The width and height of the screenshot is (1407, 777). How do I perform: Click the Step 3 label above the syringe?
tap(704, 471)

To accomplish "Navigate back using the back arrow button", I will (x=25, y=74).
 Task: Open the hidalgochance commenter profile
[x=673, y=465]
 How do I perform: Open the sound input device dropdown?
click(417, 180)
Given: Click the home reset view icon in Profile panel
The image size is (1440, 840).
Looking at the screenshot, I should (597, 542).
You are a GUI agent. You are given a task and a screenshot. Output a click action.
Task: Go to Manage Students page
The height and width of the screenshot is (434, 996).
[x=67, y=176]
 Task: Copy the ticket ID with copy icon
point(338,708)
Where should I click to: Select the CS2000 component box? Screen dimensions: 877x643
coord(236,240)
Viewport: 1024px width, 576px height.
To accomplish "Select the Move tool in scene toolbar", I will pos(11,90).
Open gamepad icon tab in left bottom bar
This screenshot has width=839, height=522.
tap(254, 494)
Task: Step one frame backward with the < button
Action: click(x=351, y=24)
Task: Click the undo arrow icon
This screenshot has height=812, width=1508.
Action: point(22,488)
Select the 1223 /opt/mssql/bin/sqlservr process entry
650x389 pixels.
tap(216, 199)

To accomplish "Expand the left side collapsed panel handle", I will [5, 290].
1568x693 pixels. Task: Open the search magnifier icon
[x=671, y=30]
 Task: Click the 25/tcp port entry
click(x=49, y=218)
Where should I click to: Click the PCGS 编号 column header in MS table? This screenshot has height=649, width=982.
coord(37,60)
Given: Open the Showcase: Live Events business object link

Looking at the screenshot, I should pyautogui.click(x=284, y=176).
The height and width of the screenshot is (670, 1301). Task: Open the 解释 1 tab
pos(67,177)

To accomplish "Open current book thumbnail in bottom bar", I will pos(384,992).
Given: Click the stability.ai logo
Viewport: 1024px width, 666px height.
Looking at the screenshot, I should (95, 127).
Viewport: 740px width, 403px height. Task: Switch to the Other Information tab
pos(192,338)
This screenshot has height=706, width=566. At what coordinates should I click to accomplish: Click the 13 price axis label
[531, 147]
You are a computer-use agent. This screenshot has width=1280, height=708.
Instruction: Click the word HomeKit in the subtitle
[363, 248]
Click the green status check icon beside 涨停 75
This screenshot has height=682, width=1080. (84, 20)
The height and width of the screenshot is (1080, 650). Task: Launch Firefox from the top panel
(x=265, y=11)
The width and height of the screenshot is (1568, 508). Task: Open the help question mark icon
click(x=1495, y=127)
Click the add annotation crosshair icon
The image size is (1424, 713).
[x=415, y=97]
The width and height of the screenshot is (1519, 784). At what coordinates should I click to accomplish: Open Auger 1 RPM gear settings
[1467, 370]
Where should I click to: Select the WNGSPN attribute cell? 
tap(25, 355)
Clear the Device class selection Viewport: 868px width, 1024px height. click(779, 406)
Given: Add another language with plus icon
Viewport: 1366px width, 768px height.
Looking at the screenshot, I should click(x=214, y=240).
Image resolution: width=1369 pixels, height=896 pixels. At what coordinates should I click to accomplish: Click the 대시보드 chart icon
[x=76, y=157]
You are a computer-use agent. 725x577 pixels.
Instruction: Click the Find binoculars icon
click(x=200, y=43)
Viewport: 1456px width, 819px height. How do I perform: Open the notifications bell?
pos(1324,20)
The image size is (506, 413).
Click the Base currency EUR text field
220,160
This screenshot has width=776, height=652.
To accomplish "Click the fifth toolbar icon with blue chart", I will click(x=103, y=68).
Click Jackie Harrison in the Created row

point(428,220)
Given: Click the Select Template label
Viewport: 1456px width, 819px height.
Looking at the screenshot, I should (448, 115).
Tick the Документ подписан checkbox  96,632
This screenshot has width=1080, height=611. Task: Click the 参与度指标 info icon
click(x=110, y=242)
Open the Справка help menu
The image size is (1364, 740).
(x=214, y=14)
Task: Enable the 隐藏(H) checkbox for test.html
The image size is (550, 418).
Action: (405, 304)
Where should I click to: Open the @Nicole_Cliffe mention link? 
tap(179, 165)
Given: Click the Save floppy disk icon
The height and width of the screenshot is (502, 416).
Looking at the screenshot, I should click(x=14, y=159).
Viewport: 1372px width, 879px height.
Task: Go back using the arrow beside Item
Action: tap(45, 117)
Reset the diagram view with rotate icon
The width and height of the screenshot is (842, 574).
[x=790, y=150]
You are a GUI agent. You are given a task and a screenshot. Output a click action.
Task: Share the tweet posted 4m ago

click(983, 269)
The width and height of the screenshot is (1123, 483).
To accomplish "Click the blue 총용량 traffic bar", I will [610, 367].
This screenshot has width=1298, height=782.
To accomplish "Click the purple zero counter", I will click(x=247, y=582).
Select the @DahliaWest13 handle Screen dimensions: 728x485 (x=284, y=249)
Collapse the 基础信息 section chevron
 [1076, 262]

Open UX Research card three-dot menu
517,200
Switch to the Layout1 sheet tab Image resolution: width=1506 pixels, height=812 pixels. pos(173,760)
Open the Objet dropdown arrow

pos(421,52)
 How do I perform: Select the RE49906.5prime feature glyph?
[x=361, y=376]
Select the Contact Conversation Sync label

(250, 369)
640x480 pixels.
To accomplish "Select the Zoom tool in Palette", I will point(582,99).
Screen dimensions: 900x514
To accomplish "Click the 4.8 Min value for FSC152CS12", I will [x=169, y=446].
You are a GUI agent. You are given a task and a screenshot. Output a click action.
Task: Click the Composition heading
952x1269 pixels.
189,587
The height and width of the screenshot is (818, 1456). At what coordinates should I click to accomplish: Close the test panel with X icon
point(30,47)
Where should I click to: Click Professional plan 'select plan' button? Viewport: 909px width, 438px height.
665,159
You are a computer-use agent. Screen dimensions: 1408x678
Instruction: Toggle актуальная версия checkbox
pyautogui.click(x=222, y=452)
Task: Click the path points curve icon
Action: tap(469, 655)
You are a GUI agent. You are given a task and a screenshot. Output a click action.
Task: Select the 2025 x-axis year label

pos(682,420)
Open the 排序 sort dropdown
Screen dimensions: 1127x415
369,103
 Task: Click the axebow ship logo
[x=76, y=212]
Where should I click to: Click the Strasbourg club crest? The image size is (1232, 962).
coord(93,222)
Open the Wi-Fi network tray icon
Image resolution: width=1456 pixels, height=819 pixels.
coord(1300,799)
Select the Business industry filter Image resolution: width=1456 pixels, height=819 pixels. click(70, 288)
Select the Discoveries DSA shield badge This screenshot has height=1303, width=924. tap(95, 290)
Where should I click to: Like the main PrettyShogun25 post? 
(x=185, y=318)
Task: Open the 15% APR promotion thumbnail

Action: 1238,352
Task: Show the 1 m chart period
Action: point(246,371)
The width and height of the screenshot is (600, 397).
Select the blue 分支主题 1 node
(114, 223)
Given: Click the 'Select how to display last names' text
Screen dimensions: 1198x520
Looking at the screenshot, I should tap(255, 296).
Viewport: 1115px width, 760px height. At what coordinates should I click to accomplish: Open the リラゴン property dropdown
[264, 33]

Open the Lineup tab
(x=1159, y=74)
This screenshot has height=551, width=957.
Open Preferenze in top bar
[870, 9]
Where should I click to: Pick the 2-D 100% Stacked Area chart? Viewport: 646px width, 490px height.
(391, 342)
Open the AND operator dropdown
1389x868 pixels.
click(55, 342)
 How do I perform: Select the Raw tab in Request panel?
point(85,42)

++++++++

**Brief**
Gather each line of the listing that holds the string "computer".

**Output for this task**
You are a computer-use agent. This screenshot has width=1280, height=708.
You are a computer-use agent. 725x577 pixels.
You are a computer-use agent. Screen dimensions: 1408x678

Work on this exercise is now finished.